CHAI releases draft framework of quality assurance standards for healthcare AI

The Coalition for Health AI (CHAI) has released a concrete proposal for testing the quality of healthcare AI. They seek to create industry-wide agreement on good, responsible healthcare AI – a feat that will only become more complicated with the addition of public feedback. 

Its draft Responsible AI Framework includes an Assurance Standards Guide and a set of checklists to be used both in the eventual assessment of AI in CHAI assurance labs and to be available open access for companies to internally evaluate the quality of their AI products. The framework also will be available for third-party independent quality assurance assessors outside of CHAI to use as a goalpost to review AI. 

“It's not easy to build a common agreement on a lot of these things,” Brian Anderson, CEO and co-founder of CHAI told Fierce Healthcare. “And I will readily admit to you that as we get greater technical clarity and specificity in some of these areas, it may get increasingly more difficult to build.” 

The Assurance Standards Guide details six cases of the application of AI in healthcare and how parties along the lifecycle can ensure quality and reduce potential negative outcomes. 

The technical specifications that the Guide offers are written to speak to each group that will use them, from data scientists involved in development to health system Chief Information Officers, to support staff who may be putting the algorithm in front of the patient. 

The six use cases include a predictive electronic health record risk use case, an imaging diagnostics use case, a generative AI use case, a claims-based outpatient use case, a prior authorization with medical coding use case and a genomics use case. 

CHAI used a consensus-based approach to create the draft framework, and it involved over a hundred individuals in its eight-month creation.
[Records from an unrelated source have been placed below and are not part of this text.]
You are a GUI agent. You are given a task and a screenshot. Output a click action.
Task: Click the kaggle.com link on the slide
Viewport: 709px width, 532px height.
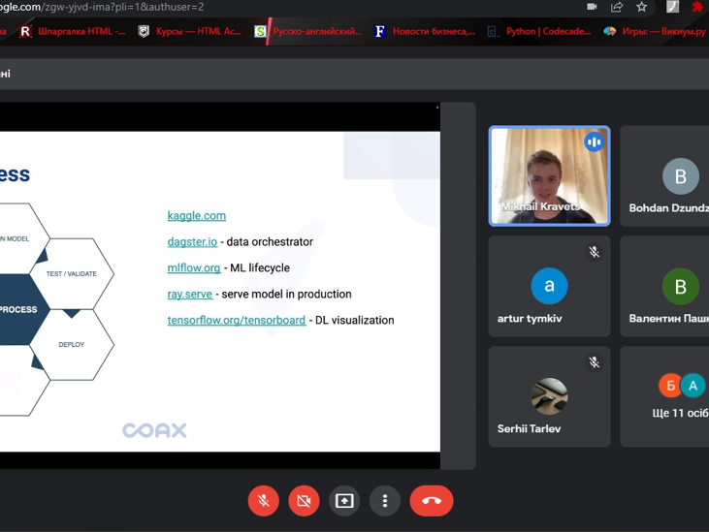click(x=197, y=215)
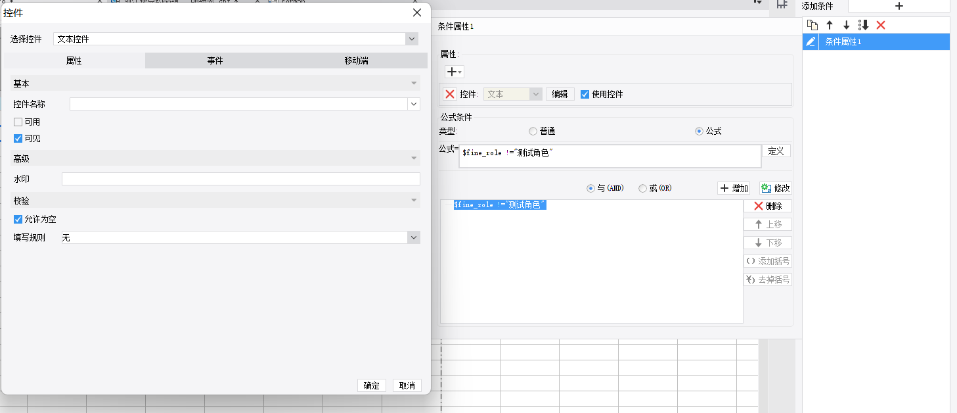Delete condition with the red X toolbar icon
Image resolution: width=957 pixels, height=413 pixels.
coord(881,25)
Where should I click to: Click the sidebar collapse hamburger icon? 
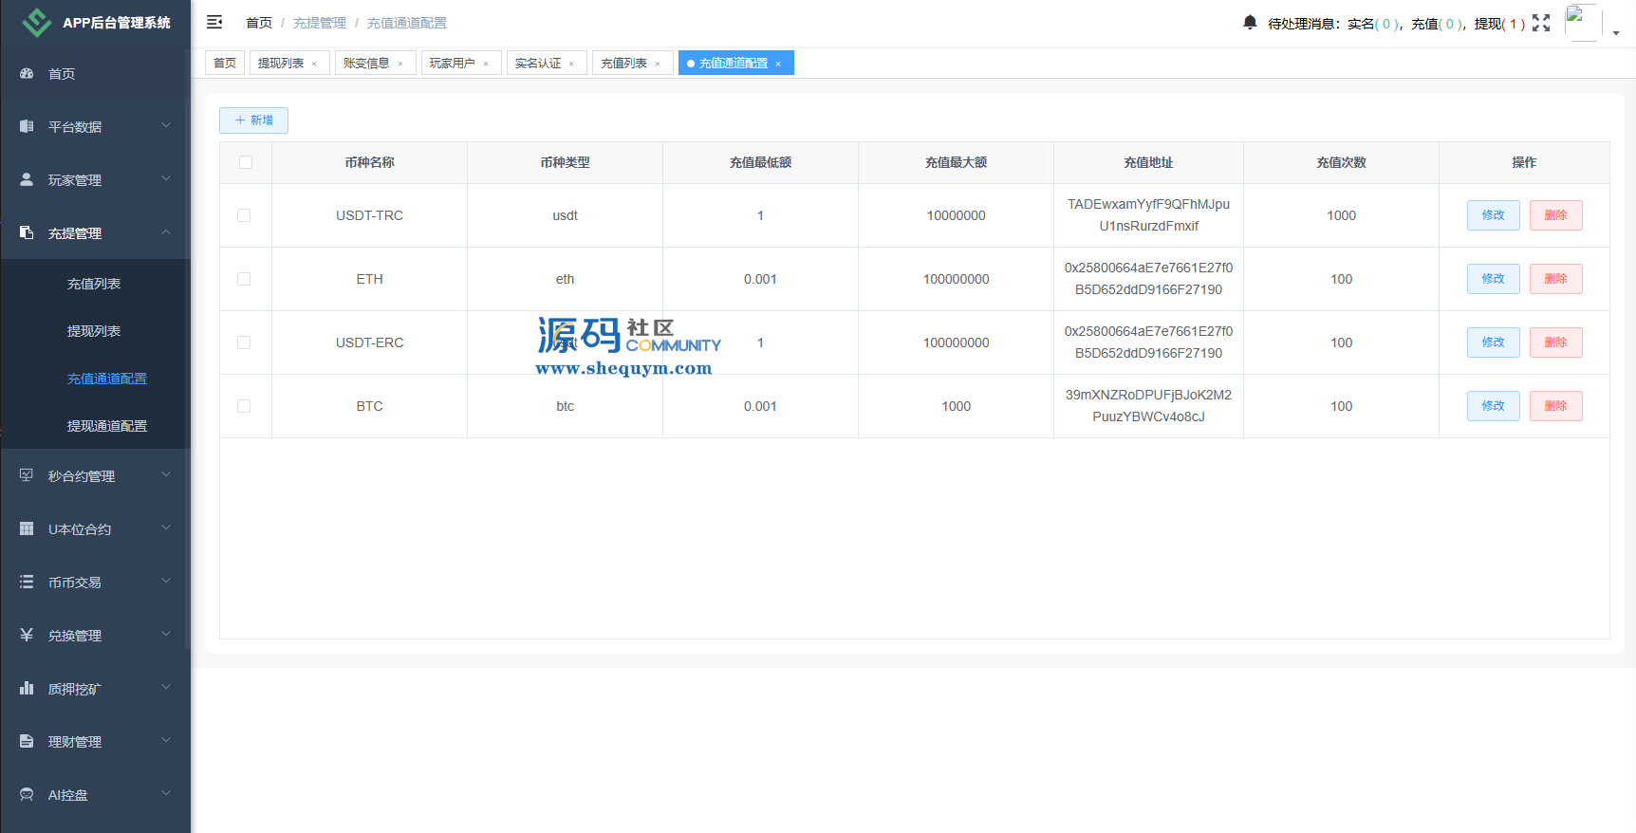214,22
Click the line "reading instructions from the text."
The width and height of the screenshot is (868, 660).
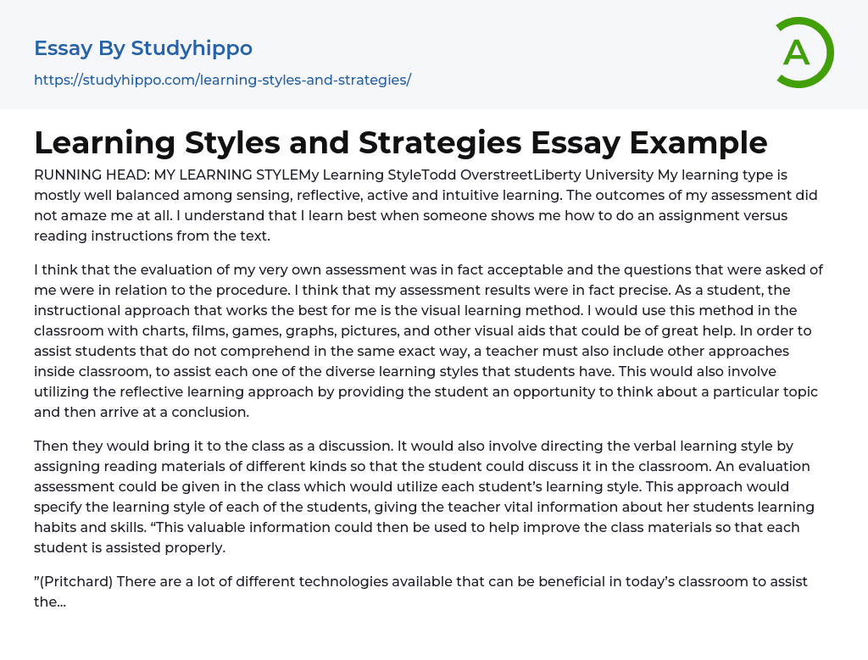(x=152, y=236)
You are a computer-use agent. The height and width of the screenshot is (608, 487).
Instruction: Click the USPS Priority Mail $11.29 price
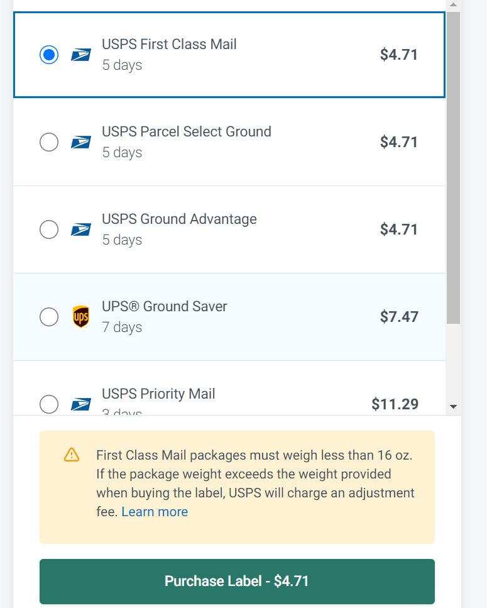395,404
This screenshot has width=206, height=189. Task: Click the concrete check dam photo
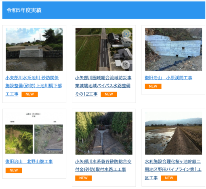pos(173,49)
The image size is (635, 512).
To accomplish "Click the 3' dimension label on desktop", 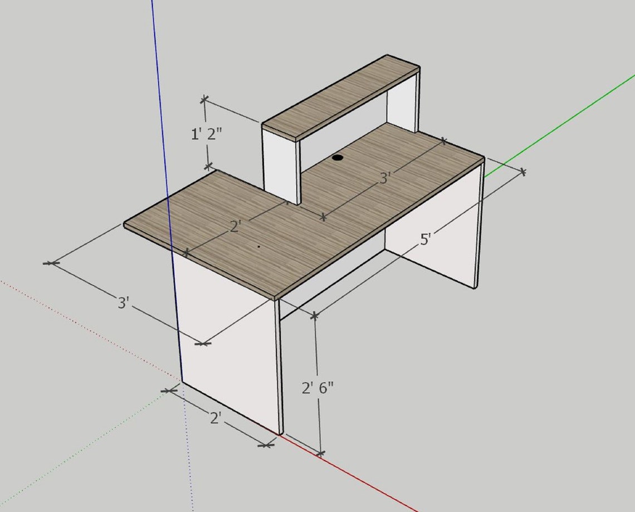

Six of CHAI’s working groups reviewed the framework as did a team of independent reviewers, listed in the draft framework. 

The public will have 60 days to comment on the draft framework through CHAI’s website. After the public comment period ends, CHAI will review and incorporate feedback into a final framework. It plans to review additional feedback at least twice a year for the next one to two years as organizations begin to implement the framework. 

The framework will be iterative, Anderson said. “We don’t want it to go stale,” he said.  

Anderson said the public comment process was intended to reflect the opportunity for the public to comment on government rulemaking. 

“We want to ensure that the public has the chance to ponder at their perspective, that as many stakeholders have a chance to contribute to build some trustworthy, responsible AI that has a common, agreed-upon definition … It cannot be something that is just done in a closed-door set of working groups,” Anderson said. 

He clarified that the framework is not intended to act as government regulation, but rather to create a consensus definition of responsible AI. 

Anderson stressed that CHAI considers local validation of AI and external validation as equally important aspects of quality testing. The draft framework also aims to equip lower-resourced health systems with consensus-based standards for ensuring the quality of algorithms intended for use in healthcare. All testing of AI through the federated network of assurance labs will be conflict-of-interest free, he added.

There is an ongoing debate in the healthcare industry, and among lawmakers, about how to develop guardrails around the use of AI in healthcare. Recently, Republican lawmakers criticized the Food and Drug Administration's relationship with CHAI to create a network of laboratories to test AI products.

STAT reported that Republican lawmakers sent a letter to the FDA cautioning that a relationship with CHAI represents a "conflict of interest" as technology companies such as Microsoft and Google are members of CHAI.